* BEGIN READING TEXT *

I have always been led to believe that the Cooper Bridge rating. while having an axle weight component, had that component 'magnified' by the pounding action of the steam engines that operated over the bridges.
CivilTom,
Welcome to the forum, will interested to see more of your posts.
- Erik
P.S. Some very familiar names from 13 years ago in this thread.
Thirteen years later responding to your post...my wife and I recently visited Age of Steam Roundhouse in Sugarcreek, Ohio. It is a very worthwhile museum with an operating engine roundhouse, workshops for the restorers, etc. Among many steam engines on display was a Baldwin Locomotive, Engine #33, a 2-8-0 that ran on the Lake Superior and Ishpeming Marquette & Southern. It hauled heavy ores, coke, etc.
Of interest to me is that the tour guide, a civil engineer, told us that the 2-8-0 engine was used as the Theodore Cooper Standard E10 loading for trestle/truss design which is still in use today by engineers using an 8-times factor or E80. The standard specifies the use (for design of a bridge) of two of these engines in tandem, or double header as my Dad used to call them followed by an "infinite" number of rail cars with uniform loading per foot of rail. The Wikapedia describes the Cooper E10 rating standard and mentions the E72 for concrete bridges and E80 for steel. They don't provide explanation as to the lesser value for concrete. In doubt, I would use the E80 for both as policy.
Part of my interest in this is that I'm a retired engineer from the Babcock & Wilcox Company where I performed Mechanical engineering tasks and computer programming for 43 years on high pressure boilers, mostly utility.
Back in my school days a Akron U. we were introduced to loadings that matched the E10 as an example problem for analyzing what the author called "influence diagrams". It is a method to estimate the most severe loads created in a particular (or several) components of a bridge while an object (locomotive, tender and cars) passes across the bridge. Back then (circa 1972) such a task was extremely tedious and the text book we used explained how to reasonably estimate the position of the engines and tenders on the bridge that generated the highest loading for an element of the bridge being designed.

* END READING TEXT *
* BEGIN DATA SEGMENT *

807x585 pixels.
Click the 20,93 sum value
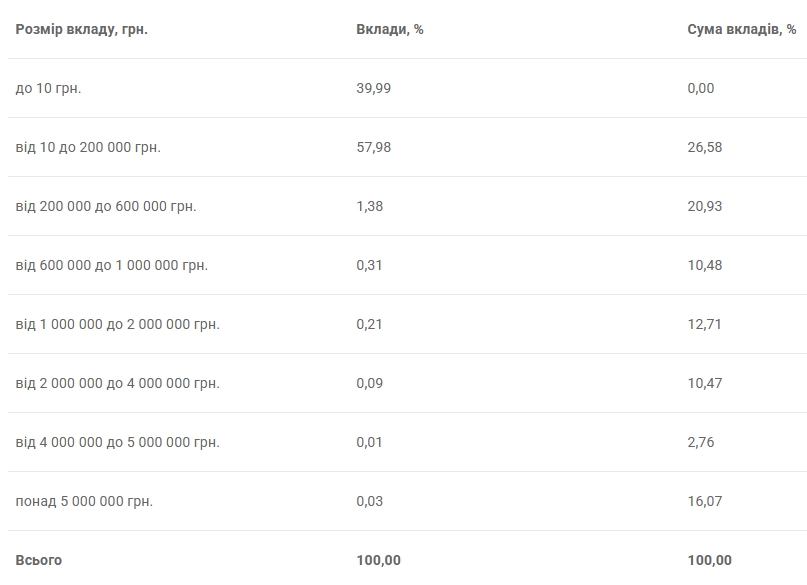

* END DATA SEGMENT *

→ REQUEST 1: In the forum thread, how many years did the retired engineer work at the Babcock & Wilcox Company?
→ REQUEST 2: Echo word for word the passage of the forum thread that opens with the words containing "I have always" and closes with "of your posts.".

→ COMPLETE RESPONSE 1: 43 years.

→ COMPLETE RESPONSE 2:
I have always been led to believe that the Cooper Bridge rating. while having an axle weight component, had that component 'magnified' by the pounding action of the steam engines that operated over the bridges.
CivilTom,
Welcome to the forum, will interested to see more of your posts.